(TASK):
Rewrite everything from the row containing "You are a computer-use agent. Viewport: 1561px" down to the end of the rows, replacing "Monthly" with "Weekly" and leaving all else unchanged. Omit the pictures from your answer.

(Entries for locating words and elements)
────────
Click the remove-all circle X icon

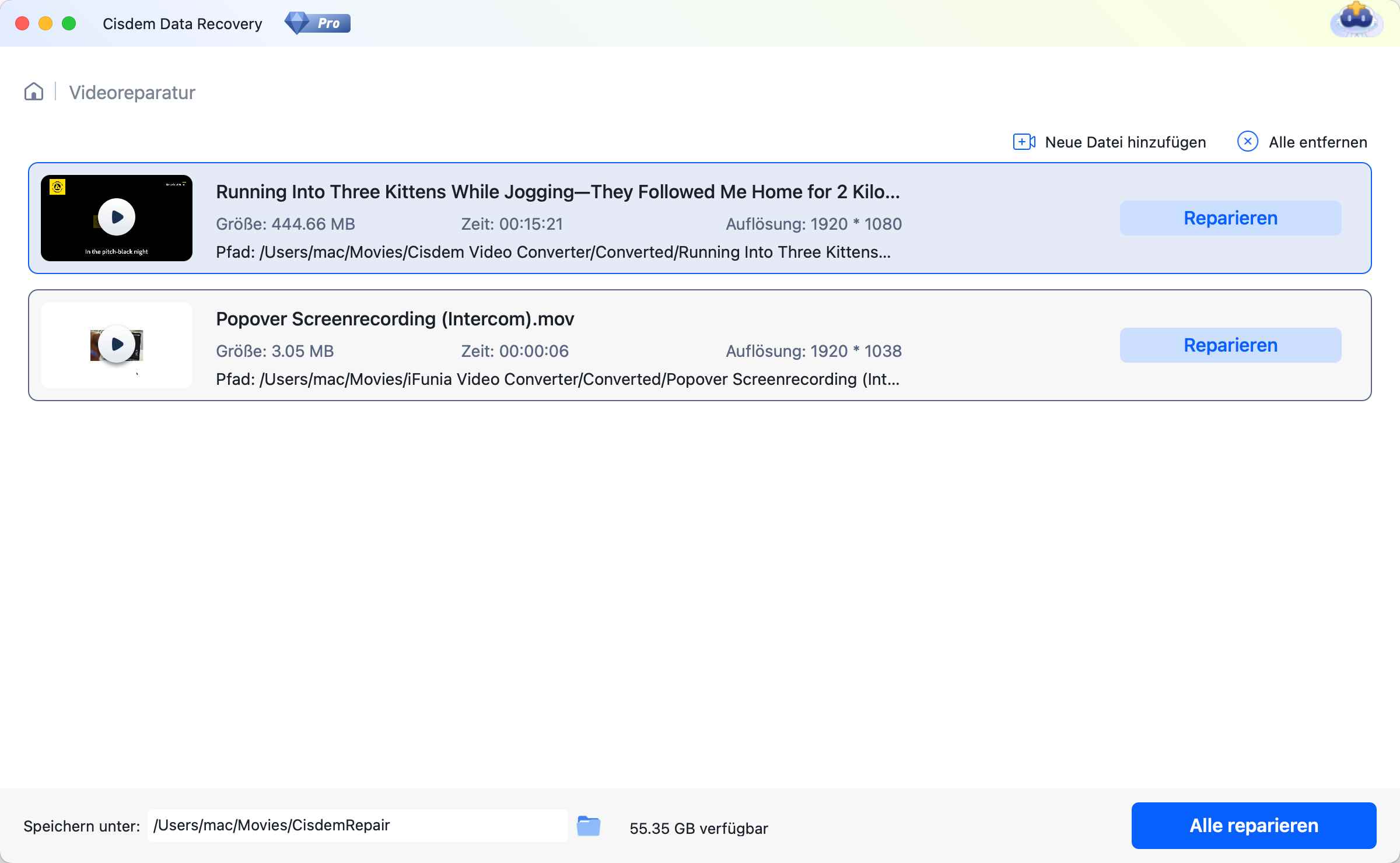pos(1247,142)
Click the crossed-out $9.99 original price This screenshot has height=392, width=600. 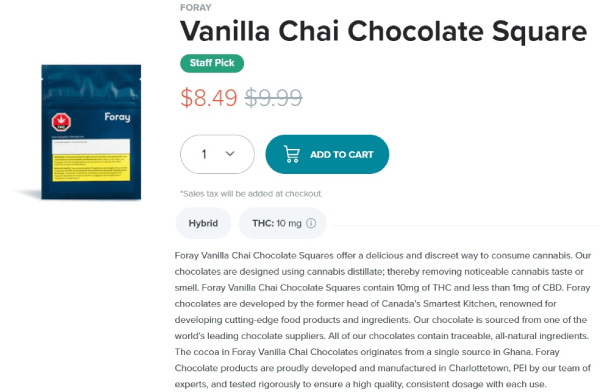274,98
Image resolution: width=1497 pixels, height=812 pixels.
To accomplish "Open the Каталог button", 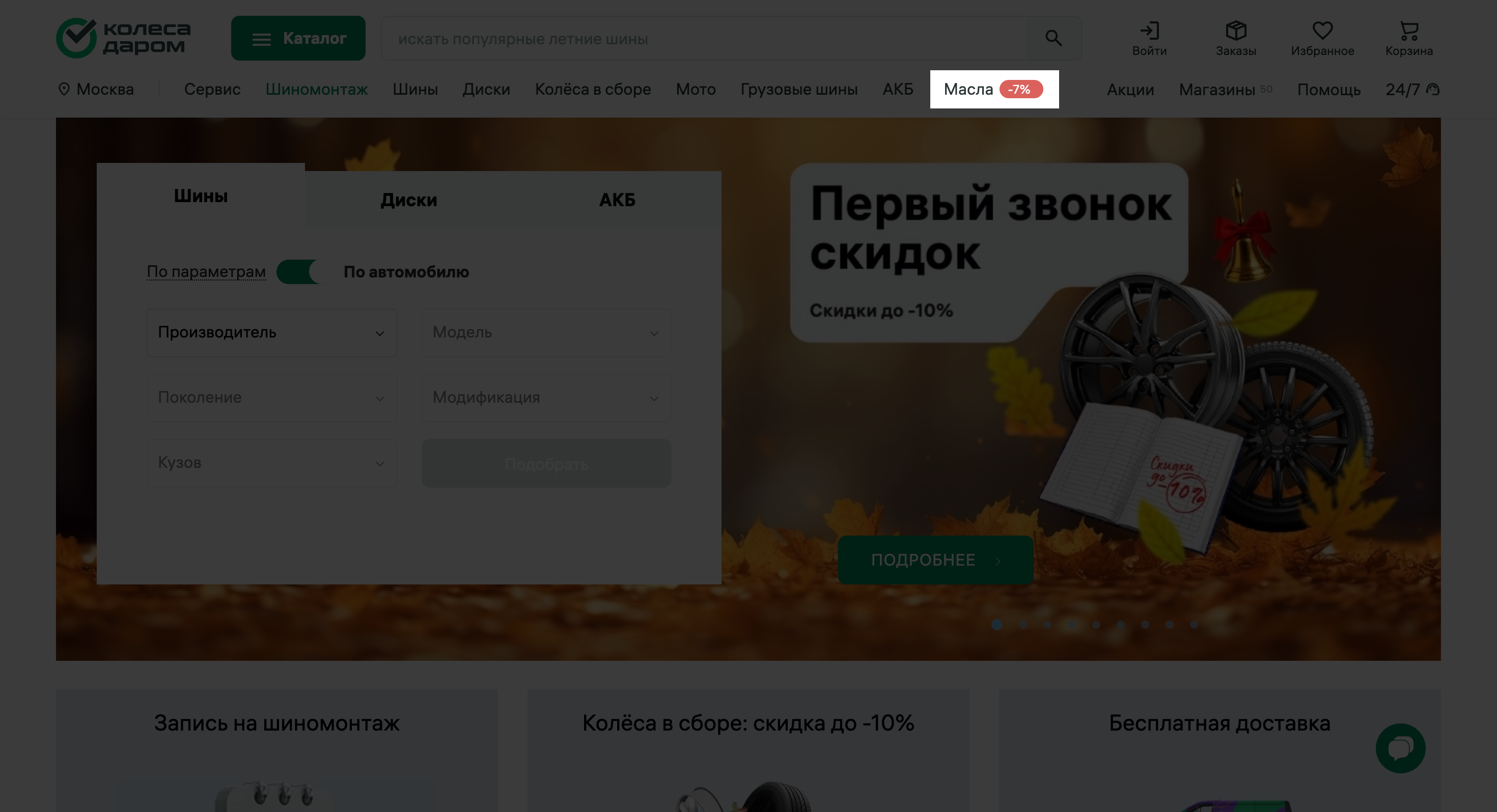I will [x=298, y=38].
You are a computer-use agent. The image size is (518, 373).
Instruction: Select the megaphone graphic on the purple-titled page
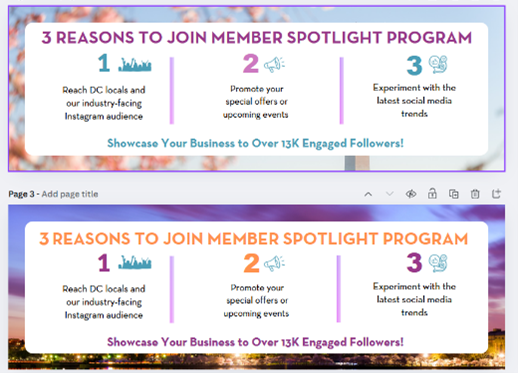click(x=274, y=64)
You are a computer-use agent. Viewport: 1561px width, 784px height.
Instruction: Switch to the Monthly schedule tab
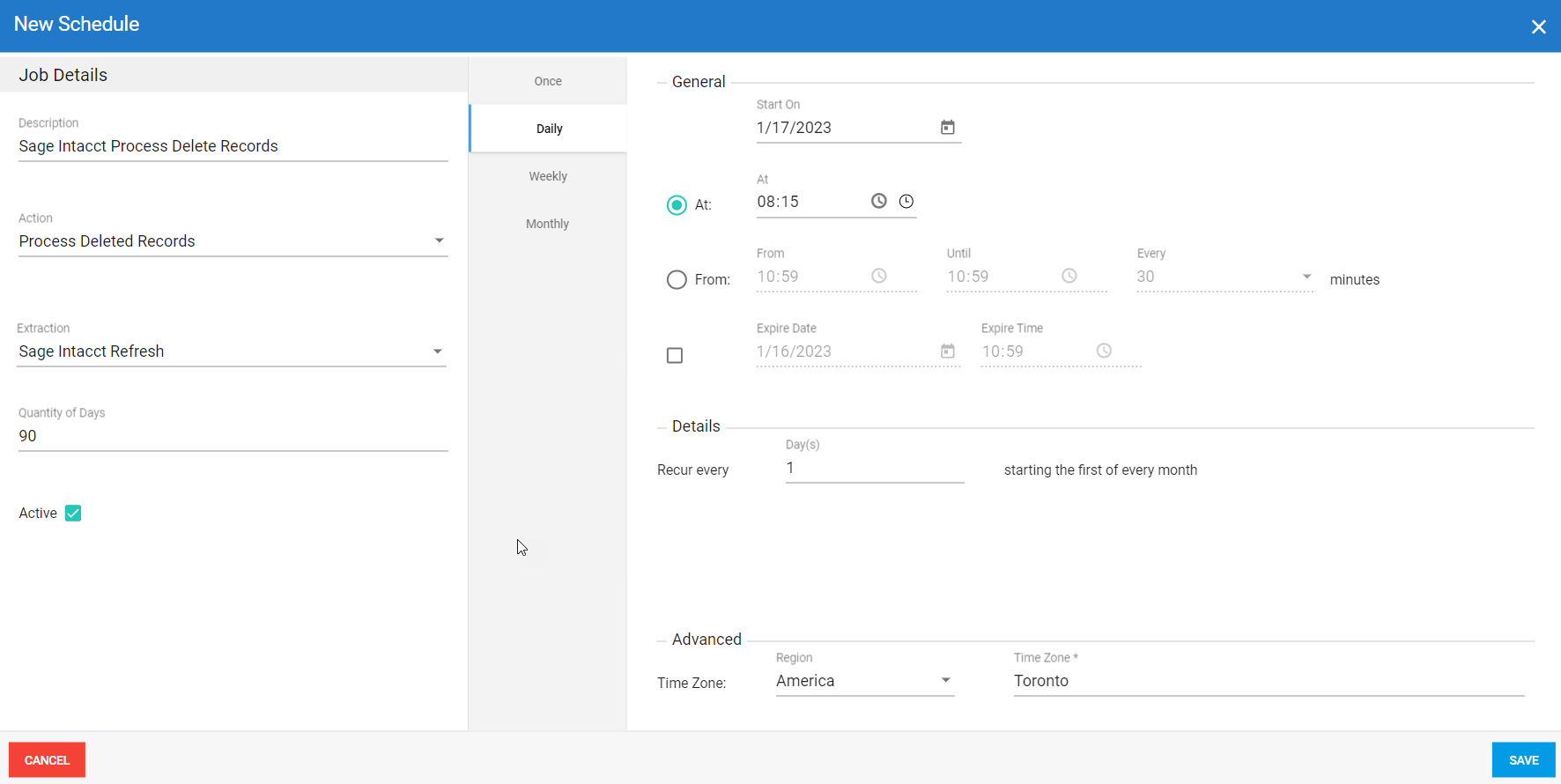click(x=548, y=224)
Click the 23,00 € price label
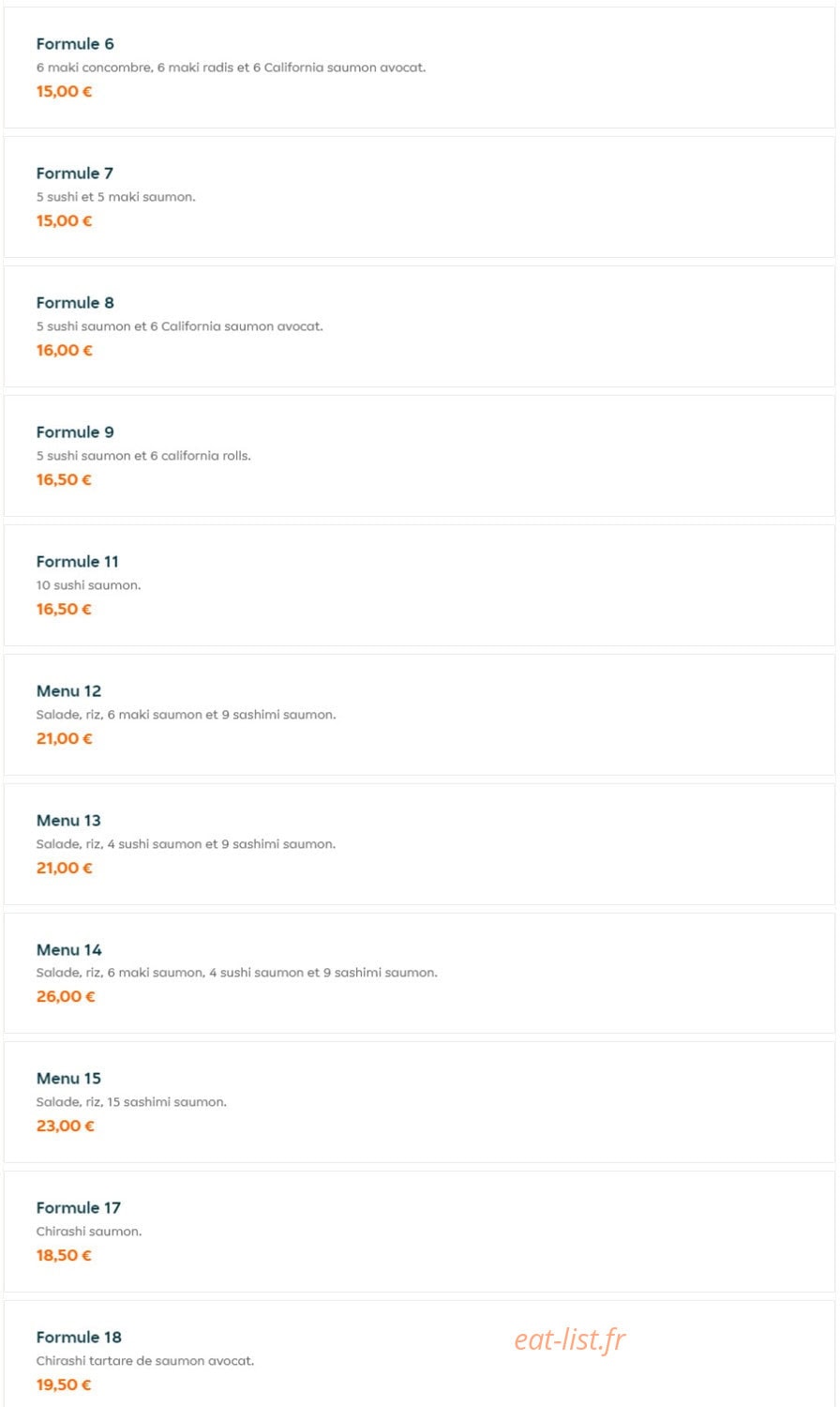Screen dimensions: 840x1407 click(66, 1127)
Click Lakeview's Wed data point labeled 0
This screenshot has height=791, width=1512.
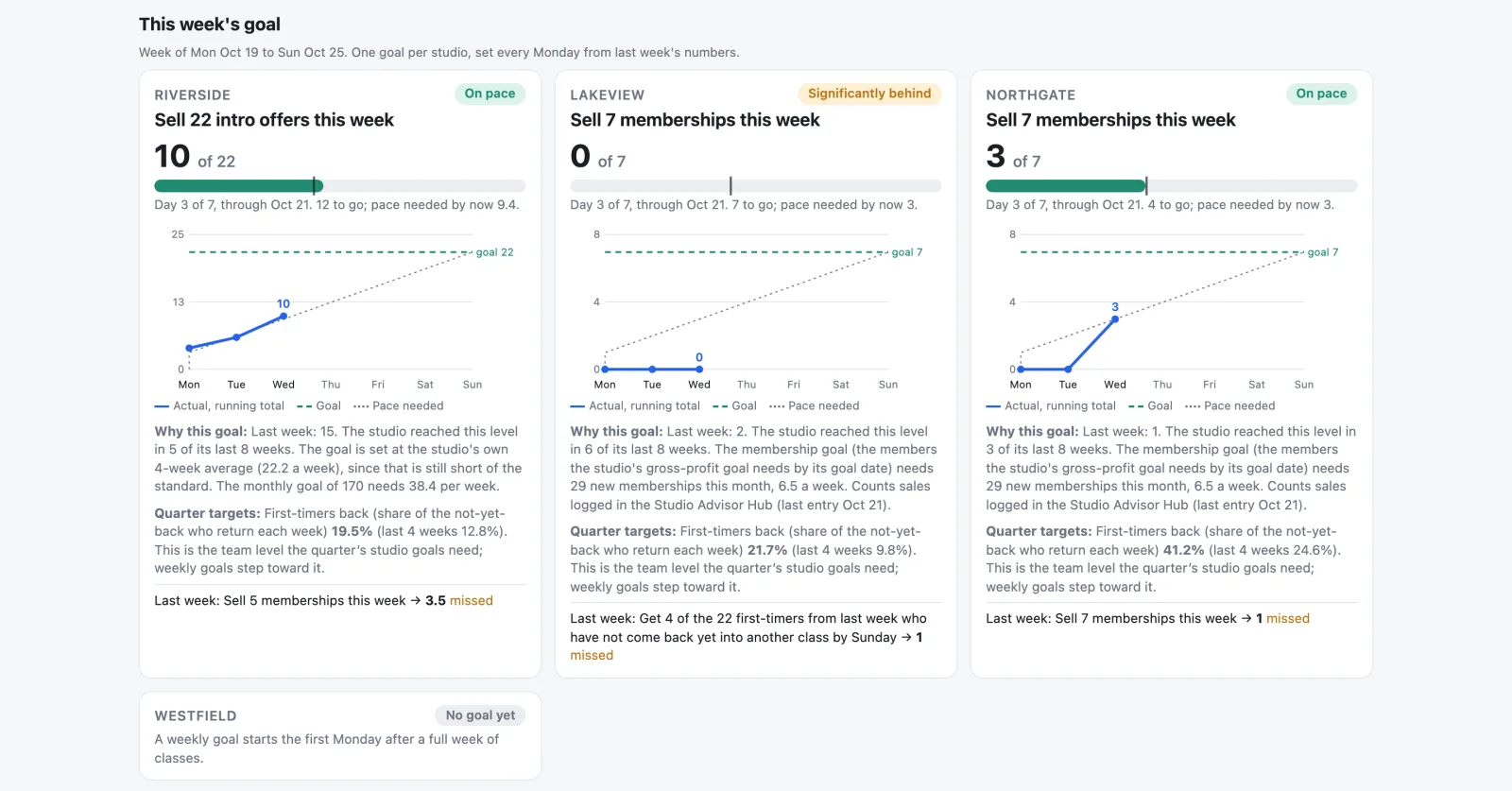tap(699, 370)
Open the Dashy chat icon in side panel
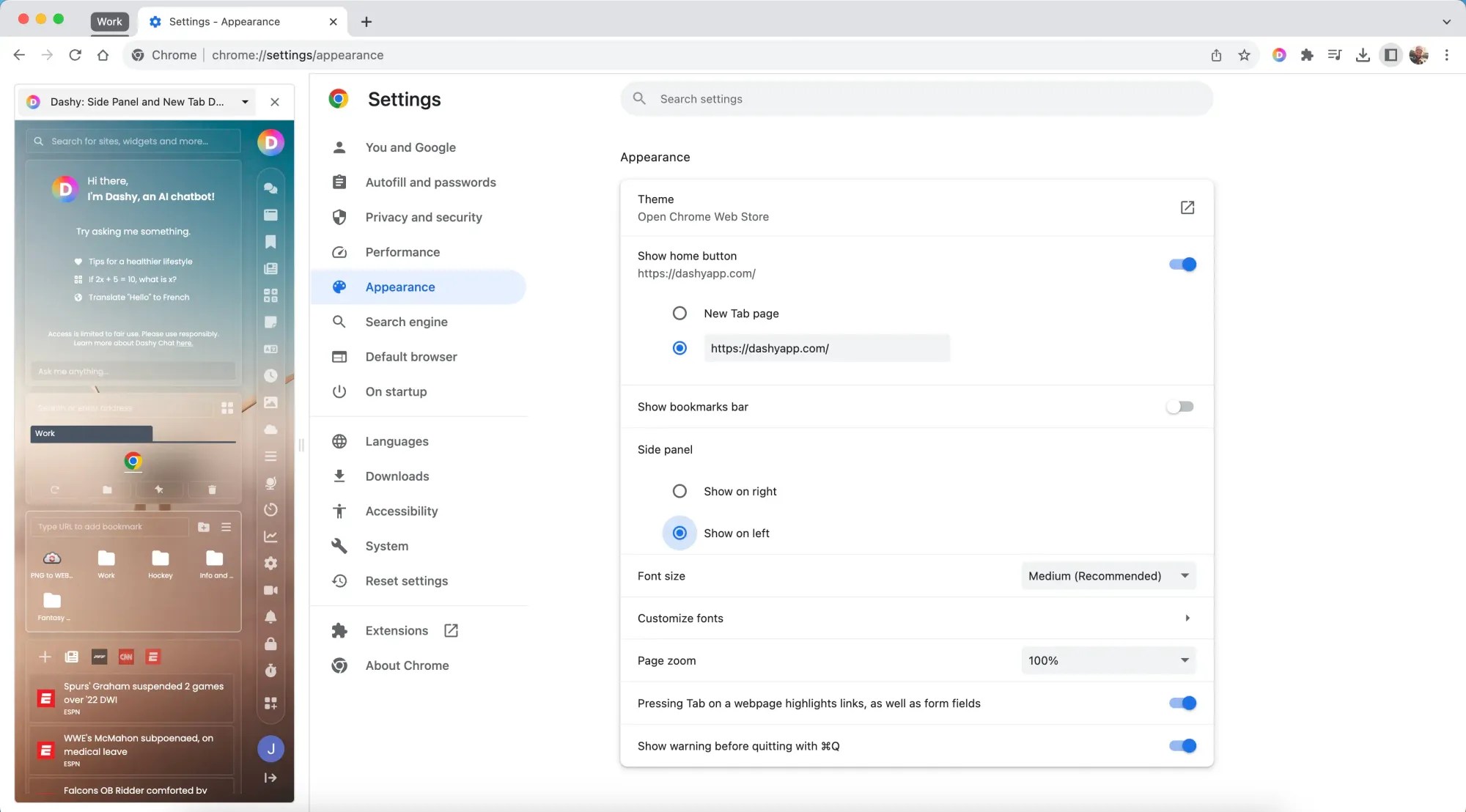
────────
(EXERCISE OUTPUT):
You are a computer-use agent. Viewport: 1561px width, 784px height.
Instruction: Switch to the Weekly schedule tab
click(x=548, y=224)
Click the 23,00 € price label
Screen dimensions: 840x1407 click(66, 1127)
Click Lakeview's Wed data point labeled 0
This screenshot has height=791, width=1512.
tap(699, 370)
Open the Dashy chat icon in side panel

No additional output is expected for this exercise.